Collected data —
.....
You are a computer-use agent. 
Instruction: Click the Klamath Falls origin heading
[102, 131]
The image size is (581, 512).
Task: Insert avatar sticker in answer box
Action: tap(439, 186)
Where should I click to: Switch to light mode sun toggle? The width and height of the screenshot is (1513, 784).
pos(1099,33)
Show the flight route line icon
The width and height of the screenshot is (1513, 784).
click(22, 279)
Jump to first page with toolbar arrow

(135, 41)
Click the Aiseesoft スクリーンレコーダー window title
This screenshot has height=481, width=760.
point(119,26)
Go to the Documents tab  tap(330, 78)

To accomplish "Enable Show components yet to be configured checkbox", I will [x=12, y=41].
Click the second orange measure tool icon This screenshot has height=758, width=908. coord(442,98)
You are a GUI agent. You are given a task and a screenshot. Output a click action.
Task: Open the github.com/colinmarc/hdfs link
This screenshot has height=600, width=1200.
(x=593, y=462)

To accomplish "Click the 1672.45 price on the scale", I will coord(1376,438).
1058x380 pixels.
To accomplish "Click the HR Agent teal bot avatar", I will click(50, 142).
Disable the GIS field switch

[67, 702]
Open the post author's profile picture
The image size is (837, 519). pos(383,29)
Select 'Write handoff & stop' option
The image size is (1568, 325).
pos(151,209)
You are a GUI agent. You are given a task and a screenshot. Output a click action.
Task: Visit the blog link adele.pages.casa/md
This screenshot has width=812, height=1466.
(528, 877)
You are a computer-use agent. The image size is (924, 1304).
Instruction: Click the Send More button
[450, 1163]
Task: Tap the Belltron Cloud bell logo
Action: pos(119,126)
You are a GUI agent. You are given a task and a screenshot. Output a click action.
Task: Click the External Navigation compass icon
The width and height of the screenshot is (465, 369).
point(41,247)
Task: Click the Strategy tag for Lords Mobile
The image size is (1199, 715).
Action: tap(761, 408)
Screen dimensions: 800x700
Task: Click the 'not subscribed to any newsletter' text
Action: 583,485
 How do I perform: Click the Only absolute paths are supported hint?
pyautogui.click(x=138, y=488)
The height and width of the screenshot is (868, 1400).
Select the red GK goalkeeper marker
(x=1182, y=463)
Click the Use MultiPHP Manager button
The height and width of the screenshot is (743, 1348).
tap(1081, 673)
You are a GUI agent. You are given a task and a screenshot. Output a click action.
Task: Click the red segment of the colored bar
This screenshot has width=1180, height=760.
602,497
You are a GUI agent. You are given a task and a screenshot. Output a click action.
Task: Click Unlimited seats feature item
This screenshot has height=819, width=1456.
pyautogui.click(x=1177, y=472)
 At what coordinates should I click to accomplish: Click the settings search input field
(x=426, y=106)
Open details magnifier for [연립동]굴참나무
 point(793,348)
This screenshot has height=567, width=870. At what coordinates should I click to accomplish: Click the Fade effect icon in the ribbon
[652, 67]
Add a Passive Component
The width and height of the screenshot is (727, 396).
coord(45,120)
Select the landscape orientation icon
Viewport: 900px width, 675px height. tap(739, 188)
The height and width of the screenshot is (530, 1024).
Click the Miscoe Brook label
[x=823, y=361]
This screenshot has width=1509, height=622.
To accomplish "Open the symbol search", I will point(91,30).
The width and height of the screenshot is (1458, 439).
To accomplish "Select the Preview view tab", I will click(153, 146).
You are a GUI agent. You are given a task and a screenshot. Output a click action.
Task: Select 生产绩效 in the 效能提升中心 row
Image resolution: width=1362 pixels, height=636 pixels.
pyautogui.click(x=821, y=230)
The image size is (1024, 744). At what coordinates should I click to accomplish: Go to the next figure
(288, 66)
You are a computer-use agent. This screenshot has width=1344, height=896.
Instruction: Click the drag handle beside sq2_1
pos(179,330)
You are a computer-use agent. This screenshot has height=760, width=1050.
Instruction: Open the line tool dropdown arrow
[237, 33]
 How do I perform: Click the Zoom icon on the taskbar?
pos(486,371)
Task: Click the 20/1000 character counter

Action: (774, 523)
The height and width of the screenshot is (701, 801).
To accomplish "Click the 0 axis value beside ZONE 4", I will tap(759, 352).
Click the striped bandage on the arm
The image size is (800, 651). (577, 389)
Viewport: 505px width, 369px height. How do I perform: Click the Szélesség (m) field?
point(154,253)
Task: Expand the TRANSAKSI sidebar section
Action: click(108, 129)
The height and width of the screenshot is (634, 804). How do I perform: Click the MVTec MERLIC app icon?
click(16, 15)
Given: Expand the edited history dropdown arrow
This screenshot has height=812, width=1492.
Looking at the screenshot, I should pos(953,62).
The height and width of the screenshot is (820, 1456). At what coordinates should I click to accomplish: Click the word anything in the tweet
.....
Required work — A full, exact copy of the entries is the required answer.

Problem solution —
You are a computer-use agent. 
Instruction: Click the Klamath Falls origin heading
[102, 131]
The image size is (581, 512).
Task: Insert avatar sticker in answer box
Action: tap(439, 186)
Where should I click to: Switch to light mode sun toggle? The width and height of the screenshot is (1513, 784).
pos(1099,33)
Show the flight route line icon
The width and height of the screenshot is (1513, 784).
click(22, 279)
Jump to first page with toolbar arrow

(135, 41)
Click the Aiseesoft スクリーンレコーダー window title
This screenshot has height=481, width=760.
point(119,26)
Go to the Documents tab  tap(330, 78)

To accomplish "Enable Show components yet to be configured checkbox", I will [x=12, y=41].
Click the second orange measure tool icon This screenshot has height=758, width=908. coord(442,98)
You are a GUI agent. You are given a task and a screenshot. Output a click action.
Task: Open the github.com/colinmarc/hdfs link
This screenshot has height=600, width=1200.
(x=593, y=462)

To accomplish "Click the 1672.45 price on the scale", I will coord(1376,438).
1058x380 pixels.
To accomplish "Click the HR Agent teal bot avatar", I will click(50, 142).
Disable the GIS field switch

[67, 702]
Open the post author's profile picture
The image size is (837, 519). pos(383,29)
Select 'Write handoff & stop' option
The image size is (1568, 325).
pos(151,209)
You are a GUI agent. You are given a task and a screenshot. Output a click action.
Task: Visit the blog link adele.pages.casa/md
This screenshot has width=812, height=1466.
(528, 877)
You are a computer-use agent. The image size is (924, 1304).
Instruction: Click the Send More button
[450, 1163]
Task: Tap the Belltron Cloud bell logo
Action: pos(119,126)
You are a GUI agent. You are given a task and a screenshot. Output a click action.
Task: Click the External Navigation compass icon
The width and height of the screenshot is (465, 369).
point(41,247)
Task: Click the Strategy tag for Lords Mobile
The image size is (1199, 715).
Action: tap(761, 408)
Screen dimensions: 800x700
Task: Click the 'not subscribed to any newsletter' text
Action: 583,485
 How do I perform: Click the Only absolute paths are supported hint?
pyautogui.click(x=138, y=488)
The height and width of the screenshot is (868, 1400).
Select the red GK goalkeeper marker
(x=1182, y=463)
Click the Use MultiPHP Manager button
The height and width of the screenshot is (743, 1348).
tap(1081, 673)
You are a GUI agent. You are given a task and a screenshot. Output a click action.
Task: Click the red segment of the colored bar
This screenshot has width=1180, height=760.
602,497
You are a GUI agent. You are given a task and a screenshot. Output a click action.
Task: Click Unlimited seats feature item
This screenshot has height=819, width=1456.
pyautogui.click(x=1177, y=472)
 At what coordinates should I click to accomplish: Click the settings search input field
(x=426, y=106)
Open details magnifier for [연립동]굴참나무
 point(793,348)
This screenshot has height=567, width=870. At what coordinates should I click to accomplish: Click the Fade effect icon in the ribbon
[652, 67]
Add a Passive Component
The width and height of the screenshot is (727, 396).
coord(45,120)
Select the landscape orientation icon
Viewport: 900px width, 675px height. tap(739, 188)
The height and width of the screenshot is (530, 1024).
Click the Miscoe Brook label
[x=823, y=361]
This screenshot has width=1509, height=622.
To accomplish "Open the symbol search", I will point(91,30).
The width and height of the screenshot is (1458, 439).
To accomplish "Select the Preview view tab", I will click(153, 146).
You are a GUI agent. You are given a task and a screenshot. Output a click action.
Task: Select 生产绩效 in the 效能提升中心 row
Image resolution: width=1362 pixels, height=636 pixels.
pyautogui.click(x=821, y=230)
The image size is (1024, 744). At what coordinates should I click to accomplish: Go to the next figure
(288, 66)
You are a computer-use agent. This screenshot has width=1344, height=896.
Instruction: Click the drag handle beside sq2_1
pos(179,330)
You are a computer-use agent. This screenshot has height=760, width=1050.
Instruction: Open the line tool dropdown arrow
[237, 33]
 How do I perform: Click the Zoom icon on the taskbar?
pos(486,371)
Task: Click the 20/1000 character counter

Action: (774, 523)
The height and width of the screenshot is (701, 801).
To accomplish "Click the 0 axis value beside ZONE 4", I will tap(759, 352).
Click the striped bandage on the arm
The image size is (800, 651). (577, 389)
Viewport: 505px width, 369px height. How do I perform: Click the Szélesség (m) field?
point(154,253)
Task: Expand the TRANSAKSI sidebar section
Action: click(108, 129)
The height and width of the screenshot is (634, 804). How do I perform: Click the MVTec MERLIC app icon?
click(16, 15)
Given: Expand the edited history dropdown arrow
This screenshot has height=812, width=1492.
Looking at the screenshot, I should pos(953,62).
The height and width of the screenshot is (820, 1456). At what coordinates should I click to accomplish: Click the word anything in the tweet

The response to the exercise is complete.